### DO THIS
Copy the material again, starting at the line that has "Viewport: 2089px width, 1714px" and stopping after the line that has "[x=1232, y=1508]", with "Collapse" substituted for "Expand" and nothing else changed.

### RECORDS FOR THIS TASK
☆ ☆ ☆

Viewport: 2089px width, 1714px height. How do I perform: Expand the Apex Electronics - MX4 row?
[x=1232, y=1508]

☆ ☆ ☆

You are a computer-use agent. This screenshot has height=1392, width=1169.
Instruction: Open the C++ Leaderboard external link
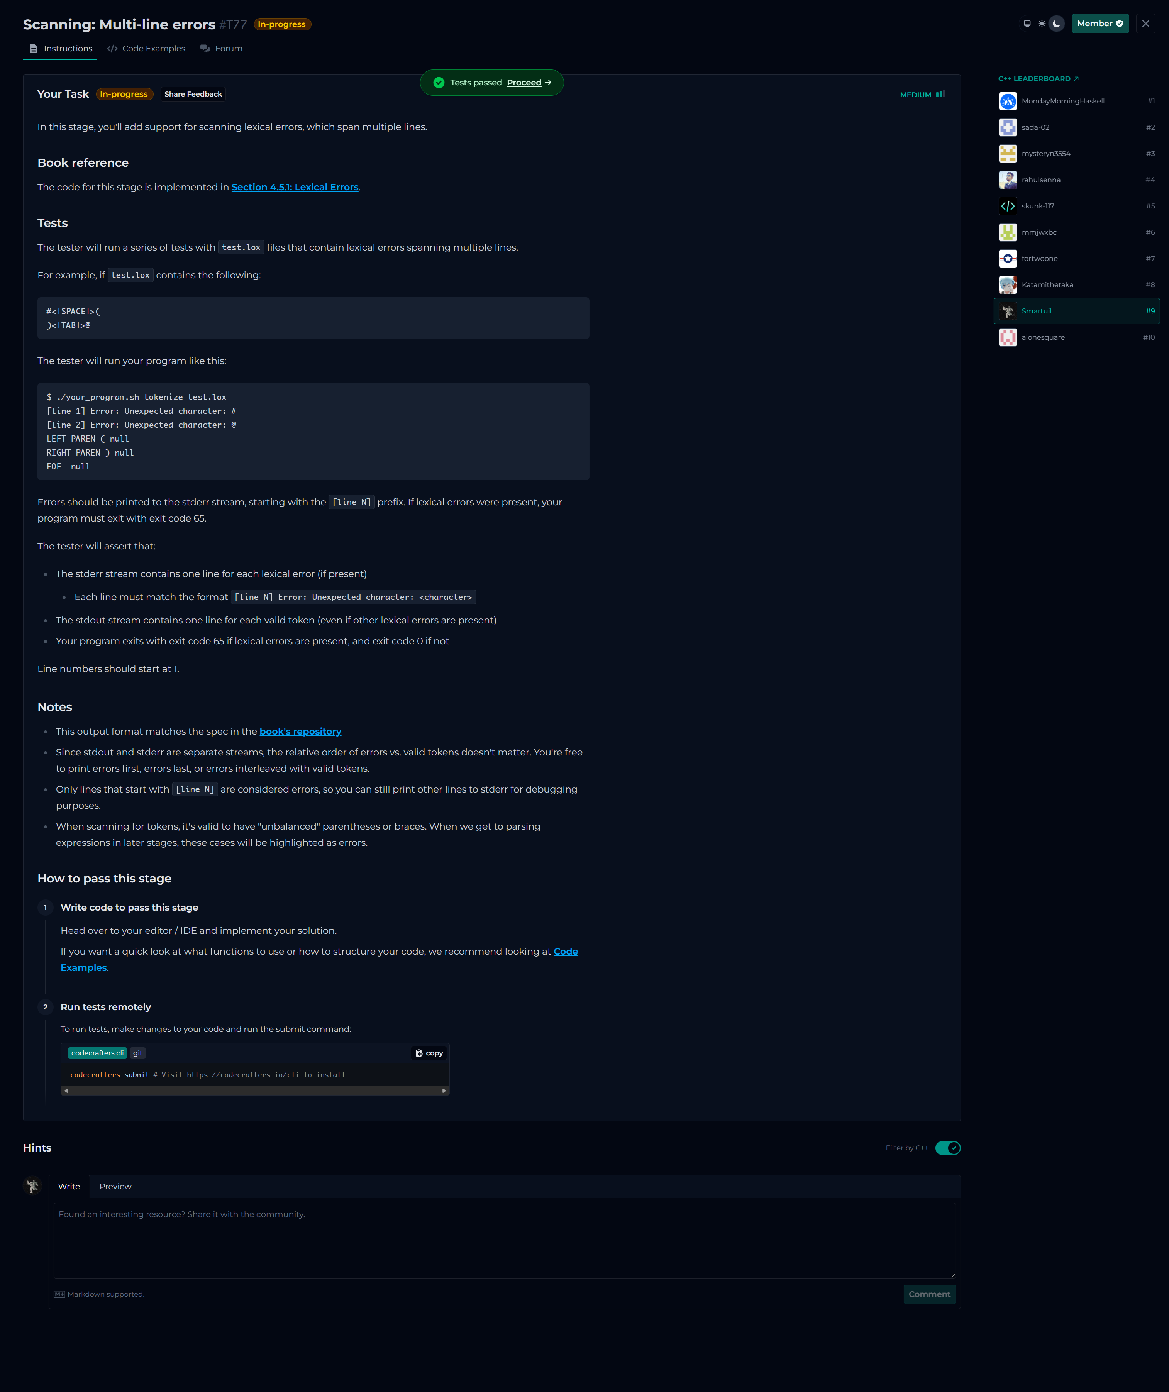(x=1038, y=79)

☆ ☆ ☆

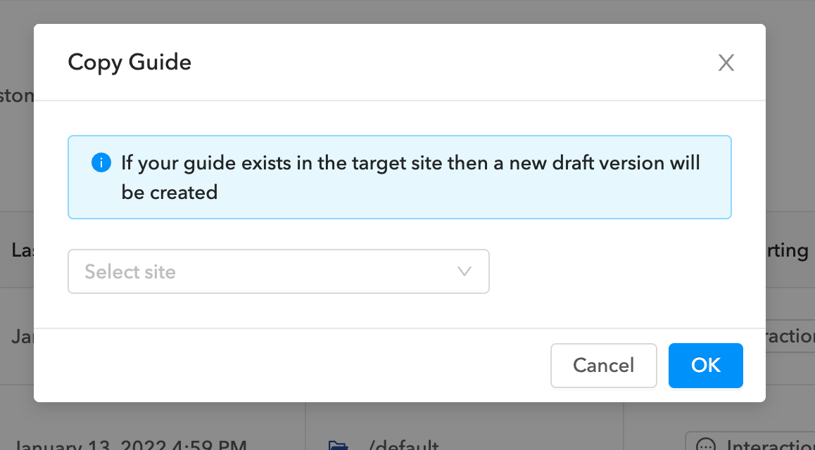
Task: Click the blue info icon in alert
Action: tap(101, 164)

☆ ☆ ☆

### RESULT OF THE TASK
Viewport: 2089px width, 1714px height. How do I perform: Collapse the Apex Electronics - MX4 row?
[x=1232, y=1508]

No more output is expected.